_EXCERPTED TEXT_
- - -

State of America Series: U.S. and Canadian Oil - Who should be worried?

Thursday, May 5, 2016

U.S. and Canadian oil: Who should be worried?
by Stephen R. Kelly

The Canadian energy sector has certainly taken a beating over the last year. Dreadfully low oil prices, shrinking royalties, falling investment and interminable talks on building intra-Canadian pipelines have all been part of a worrisome mix.

One of the lowest points may have come last November when President Obama formally, and forcefully, rejected the Keystone XL pipeline, citing climate change priorities that raised questions about the future U.S. appetite for Canadian crude.

All this makes a series of recent reports from the U.S. Energy Information Administration sound unexpectedly positive.

Far from being in a death spiral, the latest EIA data suggests the U.S.-Canada energy relationship has never been better. In fact, the place that Canadian oil now occupies in the U.S. has grown so large it begs the question of whether it’s the Americans who should be worried, rather than Canadians.

The most recent tidings of good cheer from the EIA come in a report on Canadian oil exports for January 2016. That month Canada exported 3.4 million barrels a day of crude oil to the U.S., a record for Canada, and also the largest monthly total by a single country ever recorded by the EIA. When you add in refined products and other petroleum liquids, Canadian exports soared past 4.1 million barrels a day, a total that is higher than the next seven U.S. suppliers combined, and nearly four times more than Saudi Arabia, the U.S.’s second largest source of foreign oil. Canada alone provided the U.S. with nearly 40 percent more petroleum than all 13 OPEC countries combined.

- - -

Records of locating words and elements
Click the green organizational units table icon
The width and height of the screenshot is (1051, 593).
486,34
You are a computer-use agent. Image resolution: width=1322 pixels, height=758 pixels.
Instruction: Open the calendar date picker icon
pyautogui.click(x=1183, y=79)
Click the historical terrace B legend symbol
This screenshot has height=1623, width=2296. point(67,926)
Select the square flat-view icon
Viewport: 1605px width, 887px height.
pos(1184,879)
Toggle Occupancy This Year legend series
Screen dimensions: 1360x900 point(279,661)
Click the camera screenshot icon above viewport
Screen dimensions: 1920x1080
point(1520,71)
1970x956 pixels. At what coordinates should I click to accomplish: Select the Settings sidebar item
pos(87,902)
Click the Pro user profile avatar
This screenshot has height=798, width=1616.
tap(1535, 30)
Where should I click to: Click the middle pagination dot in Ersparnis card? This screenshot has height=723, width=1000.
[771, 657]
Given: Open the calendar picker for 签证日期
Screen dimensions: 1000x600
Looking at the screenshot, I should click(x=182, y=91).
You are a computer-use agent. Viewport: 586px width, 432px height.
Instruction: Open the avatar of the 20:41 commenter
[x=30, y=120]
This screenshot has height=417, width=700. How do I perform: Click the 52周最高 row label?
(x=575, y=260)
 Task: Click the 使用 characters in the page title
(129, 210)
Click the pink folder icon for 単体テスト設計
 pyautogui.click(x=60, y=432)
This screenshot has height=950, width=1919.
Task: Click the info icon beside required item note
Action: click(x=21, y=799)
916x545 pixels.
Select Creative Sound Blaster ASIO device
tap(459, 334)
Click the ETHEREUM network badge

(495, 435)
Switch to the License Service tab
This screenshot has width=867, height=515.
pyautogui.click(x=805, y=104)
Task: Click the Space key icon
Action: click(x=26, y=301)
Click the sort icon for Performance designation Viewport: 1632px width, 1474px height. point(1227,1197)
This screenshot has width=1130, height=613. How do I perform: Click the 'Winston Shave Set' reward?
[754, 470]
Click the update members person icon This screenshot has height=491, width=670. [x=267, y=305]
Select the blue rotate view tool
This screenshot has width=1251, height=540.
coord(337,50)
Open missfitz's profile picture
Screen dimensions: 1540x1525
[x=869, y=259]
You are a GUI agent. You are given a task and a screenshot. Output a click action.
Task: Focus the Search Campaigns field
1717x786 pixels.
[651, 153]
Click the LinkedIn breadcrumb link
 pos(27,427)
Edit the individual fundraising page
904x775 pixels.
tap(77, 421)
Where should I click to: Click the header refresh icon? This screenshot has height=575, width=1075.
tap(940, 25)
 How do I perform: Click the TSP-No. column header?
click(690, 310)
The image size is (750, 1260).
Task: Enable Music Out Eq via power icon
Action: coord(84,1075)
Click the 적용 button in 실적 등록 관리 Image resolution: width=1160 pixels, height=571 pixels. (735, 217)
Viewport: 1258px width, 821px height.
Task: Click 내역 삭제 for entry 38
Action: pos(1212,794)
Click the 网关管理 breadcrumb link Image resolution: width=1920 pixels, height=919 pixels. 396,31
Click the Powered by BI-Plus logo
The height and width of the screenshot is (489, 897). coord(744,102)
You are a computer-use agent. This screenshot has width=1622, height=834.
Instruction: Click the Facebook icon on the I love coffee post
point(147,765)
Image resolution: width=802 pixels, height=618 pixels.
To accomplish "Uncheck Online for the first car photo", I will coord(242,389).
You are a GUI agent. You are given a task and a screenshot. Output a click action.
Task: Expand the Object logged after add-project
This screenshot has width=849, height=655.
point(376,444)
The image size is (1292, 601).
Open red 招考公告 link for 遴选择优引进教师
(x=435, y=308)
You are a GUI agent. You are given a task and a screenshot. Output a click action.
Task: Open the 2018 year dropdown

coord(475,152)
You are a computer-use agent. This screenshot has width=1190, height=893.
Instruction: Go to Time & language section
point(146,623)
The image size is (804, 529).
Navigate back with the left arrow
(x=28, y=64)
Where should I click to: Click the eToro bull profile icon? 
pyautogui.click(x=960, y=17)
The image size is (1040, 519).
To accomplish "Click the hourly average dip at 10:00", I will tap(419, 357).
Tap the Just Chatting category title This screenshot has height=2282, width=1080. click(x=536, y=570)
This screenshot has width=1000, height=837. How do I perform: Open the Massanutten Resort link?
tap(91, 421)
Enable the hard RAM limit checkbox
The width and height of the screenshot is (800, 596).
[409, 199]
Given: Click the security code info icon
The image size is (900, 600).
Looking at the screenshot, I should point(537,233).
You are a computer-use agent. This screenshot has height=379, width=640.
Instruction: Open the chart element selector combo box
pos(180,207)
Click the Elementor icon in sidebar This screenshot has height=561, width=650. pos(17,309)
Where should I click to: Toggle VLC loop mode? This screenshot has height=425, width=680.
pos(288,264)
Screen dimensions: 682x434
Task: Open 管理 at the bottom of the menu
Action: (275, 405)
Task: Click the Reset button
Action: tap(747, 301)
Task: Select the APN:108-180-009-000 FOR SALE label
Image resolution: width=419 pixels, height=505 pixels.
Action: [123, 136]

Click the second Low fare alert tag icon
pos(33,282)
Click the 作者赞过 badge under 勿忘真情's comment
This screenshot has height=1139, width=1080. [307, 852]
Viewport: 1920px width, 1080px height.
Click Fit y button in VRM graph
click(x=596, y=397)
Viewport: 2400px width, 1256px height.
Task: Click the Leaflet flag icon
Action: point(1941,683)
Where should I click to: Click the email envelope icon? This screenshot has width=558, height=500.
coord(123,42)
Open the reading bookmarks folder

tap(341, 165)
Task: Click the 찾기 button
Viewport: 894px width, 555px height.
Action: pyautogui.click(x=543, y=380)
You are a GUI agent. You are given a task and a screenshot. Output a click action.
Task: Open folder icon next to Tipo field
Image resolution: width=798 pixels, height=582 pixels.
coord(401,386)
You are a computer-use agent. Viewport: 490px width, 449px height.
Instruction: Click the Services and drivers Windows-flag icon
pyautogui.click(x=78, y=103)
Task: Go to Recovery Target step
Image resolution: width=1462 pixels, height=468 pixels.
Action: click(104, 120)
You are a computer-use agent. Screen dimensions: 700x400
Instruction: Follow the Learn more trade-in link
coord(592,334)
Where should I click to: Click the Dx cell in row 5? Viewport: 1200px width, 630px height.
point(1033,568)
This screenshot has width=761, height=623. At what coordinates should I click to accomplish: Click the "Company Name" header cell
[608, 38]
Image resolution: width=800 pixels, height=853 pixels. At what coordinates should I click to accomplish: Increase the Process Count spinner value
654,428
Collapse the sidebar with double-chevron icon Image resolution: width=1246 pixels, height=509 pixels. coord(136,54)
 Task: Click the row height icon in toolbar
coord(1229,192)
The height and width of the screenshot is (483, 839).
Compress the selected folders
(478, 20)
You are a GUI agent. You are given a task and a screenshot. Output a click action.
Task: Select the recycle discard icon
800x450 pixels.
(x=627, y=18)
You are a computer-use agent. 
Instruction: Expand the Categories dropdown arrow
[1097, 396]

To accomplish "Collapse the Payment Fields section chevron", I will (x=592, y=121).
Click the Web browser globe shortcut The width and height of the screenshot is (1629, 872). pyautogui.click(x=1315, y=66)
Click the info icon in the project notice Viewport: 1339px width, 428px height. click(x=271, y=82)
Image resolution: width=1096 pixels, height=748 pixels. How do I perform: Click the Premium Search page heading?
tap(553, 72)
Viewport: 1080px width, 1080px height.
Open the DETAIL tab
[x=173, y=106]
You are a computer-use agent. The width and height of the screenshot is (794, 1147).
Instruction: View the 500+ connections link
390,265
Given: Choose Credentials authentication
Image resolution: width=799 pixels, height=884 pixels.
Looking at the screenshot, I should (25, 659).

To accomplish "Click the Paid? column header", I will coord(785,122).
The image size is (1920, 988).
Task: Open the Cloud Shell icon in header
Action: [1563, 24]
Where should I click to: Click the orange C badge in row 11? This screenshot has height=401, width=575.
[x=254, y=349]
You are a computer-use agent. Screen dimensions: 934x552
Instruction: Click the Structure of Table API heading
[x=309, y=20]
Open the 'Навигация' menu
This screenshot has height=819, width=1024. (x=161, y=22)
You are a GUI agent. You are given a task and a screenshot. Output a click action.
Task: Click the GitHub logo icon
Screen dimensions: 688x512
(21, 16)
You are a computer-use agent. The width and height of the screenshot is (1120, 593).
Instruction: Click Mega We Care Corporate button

- - -

_EXERCISE 1_
In the text on U.S. and Canadian oil, how many barrels of crude oil a day did Canada export to the U.S. in January 2016?
_EXERCISE 2_
Shift every coordinate in the answers up by 3 and rewrite the records from the line containing "The height and width of the screenshot is (483, 839)." through the line containing "Click the Web", requests included. Give only those lines.
The text and the records were taken from separate sources.

_FINISHED ANSWER 1_
3.4 million barrels a day.

_FINISHED ANSWER 2_
The height and width of the screenshot is (483, 839).
Compress the selected folders
(481, 23)
You are a GUI agent. You are given a task and a screenshot. Output a click action.
Task: Select the recycle discard icon
800x450 pixels.
(x=630, y=21)
You are a computer-use agent. 
Instruction: Expand the Categories dropdown arrow
[1100, 399]

To accomplish "Collapse the Payment Fields section chevron", I will (x=595, y=124).
Click the Web browser globe shortcut The width and height of the screenshot is (1629, 872). pyautogui.click(x=1318, y=69)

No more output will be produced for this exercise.